Le monument aux morts de Guémené-Penfao (partie 2)

On connait le détail de la cérémonie d'inauguration du monument aux morts de Guémené, survenue le dimanche 29 avril 1923, par une relation journalistique assez longue, parue dans le numéro 7 878 de Ouest-Eclair (ancêtre de Ouest-France, comme on sait) en date du 30 avril 1923.




Sans doute fut-ce un grand évènement  à Guémené. La relation qu'en donne le journaliste est spectaculaire et pittoresque. C'est une pièce de théâtre dont les "fonctions" et les notabilités sont les personnages, et le peuple de Guémené le spectateur.


En dépit de la gravité de la situation, on sent bien à chaque instant la fête pointer jusqu'à ce qu'elle emporte le morceau par la banquet (le bouquet) final.


Eglise et République, sacré et profane, se tirent la bourre et composent finalement un tableau éclectique et cocasse.
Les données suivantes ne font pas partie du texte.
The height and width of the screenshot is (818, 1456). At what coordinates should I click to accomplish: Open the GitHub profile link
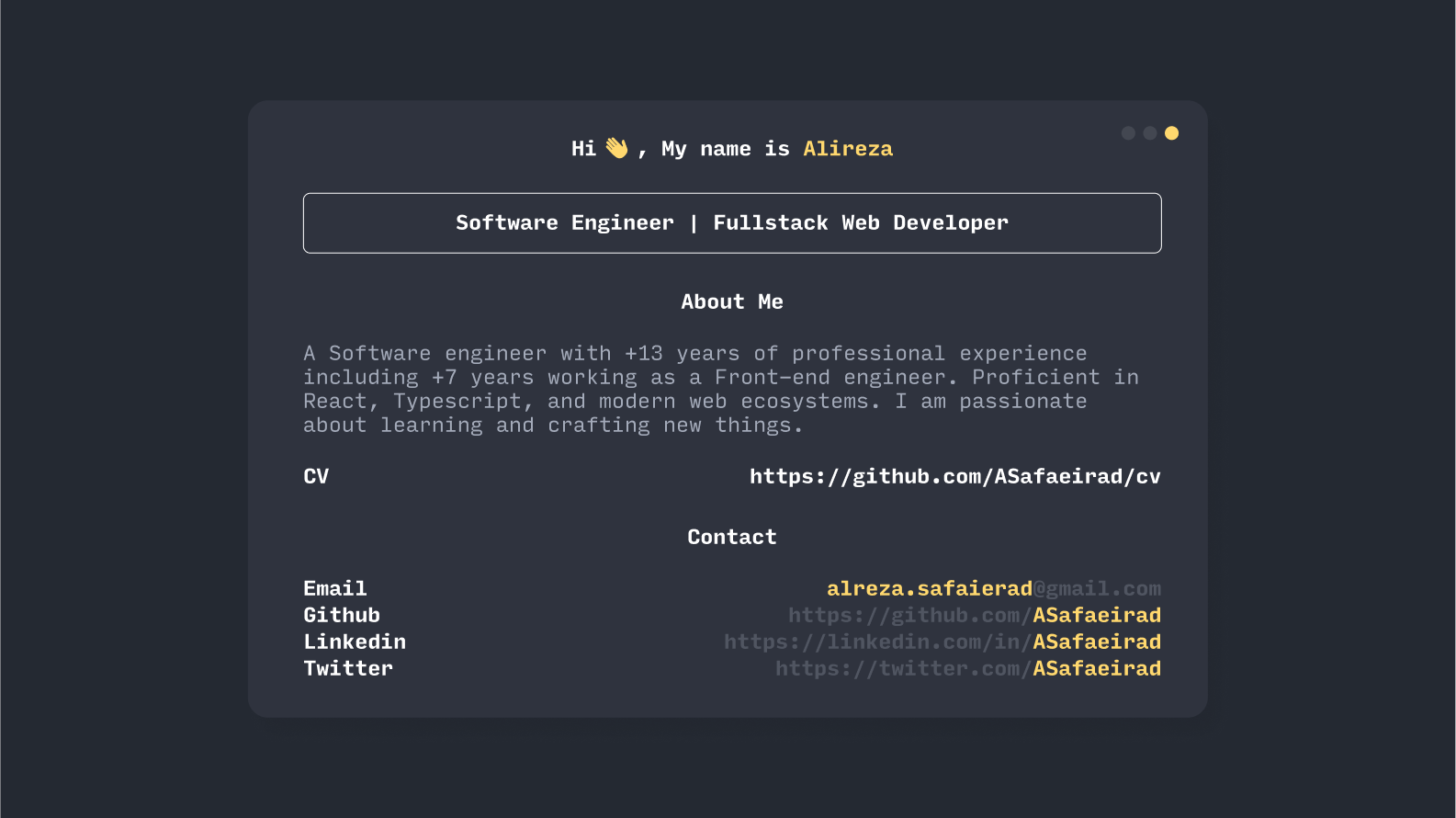coord(974,615)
Voici la transcription de l'article :

La ville de Guémené-Penfao inaugurait dimanche le monument élevé à la mémoire de ses morts pour la patrie.
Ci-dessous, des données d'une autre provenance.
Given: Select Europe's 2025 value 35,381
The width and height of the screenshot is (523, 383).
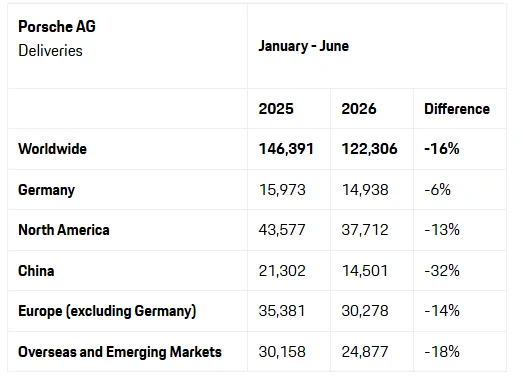Looking at the screenshot, I should [282, 311].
La coquette cité avait revêtu sa tenue des jours de fête. Les rues du bourg étaient décorées de drapeaux et de guirlandes de feuillage d'un très bel effet.


La réception

A l'Hôtel de Ville, à 9 heures, M. Gilles Durand maire, entouré des membres du Conseil municipal, reçoit les invités. Il y a là MM. Aubrée, juge de paix ; Fournis, président de la section des anciens combattants ; Beilier, secrétaire ; Praud, président du Comité des fêtes ; Brachet, secrétaire ; Luzel, receveur des Postes ; Taillandier, secrétaire de la mairie ; les fonctionnaires de la ville, les maires du canton, les notables. Successivement arrivent MM. Bouju, préfet de la Loire-Inférieure ; Graux, sous-préfet de Saint-Nazaire ; Babin-Chevaye, Busson-Billault, Saint-Maur, sénateurs ; Le Cour-Grandmaison, de Dion, de la Ferronays, Ginoux-Défernon, députés ; le capitaine de frégate Ferlicot, le commandant Quintin, représentant le XIè corps d'armée ; Bardoul, Letourneau, conseiller général ; Marie d'Avigneau, représentant l'Union Nationale des combattants ; Fleury, agent-voyer en chef ; du Saint, président de la section des pupilles de la nation ; les représentants de la presse, etc., etc.
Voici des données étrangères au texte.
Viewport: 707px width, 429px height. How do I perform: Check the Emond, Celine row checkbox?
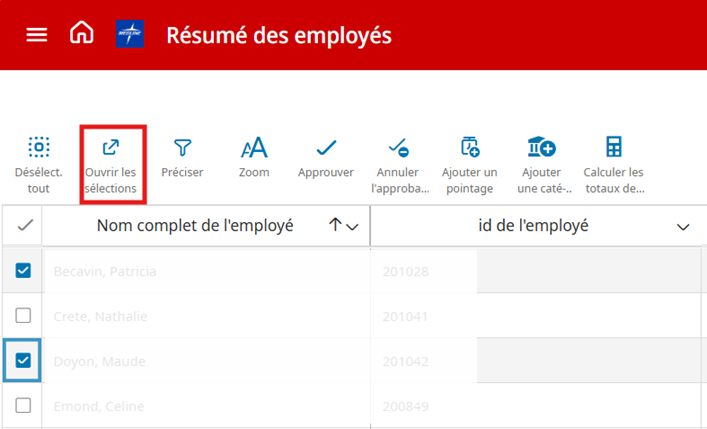click(x=24, y=406)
Au cours de la réception, M. le Préfet donna l'accolade au jeune Francis Boussard, de Conquereuil, âgé de 11 ans, pupille de la nation, qui a été l'objet d'une citation à l'ordre de la nation, en raison de sa touchante et courageuse conduite : malgré son jeune âge, cet enfant travaille comme un homme et aide sa mère à la direction d'une ferme de neuf hectares. M. le Préfet le félicite avec émotion et lui remet un livret de caisse d'épargne de 300 francs.


A l'église

A l'issue de cette cérémonie, les personnages officiels, précédés de la musique et des sapeurs-pompiers, se rendent à l'église paroissiale où est célébré un service solennel.

M. le curé Arbeille officie, entouré de tout le clergé. La musique municipale, réorganisée, renforcée par des musiciens de Redon et dirigée par M. Benoiston, joue plusieurs morceaux ; un duo de violon et violoncelle par M. et Mme Sébilleau se fait également entendre, ainsi que des choeurs chantés par les enfants des écoles.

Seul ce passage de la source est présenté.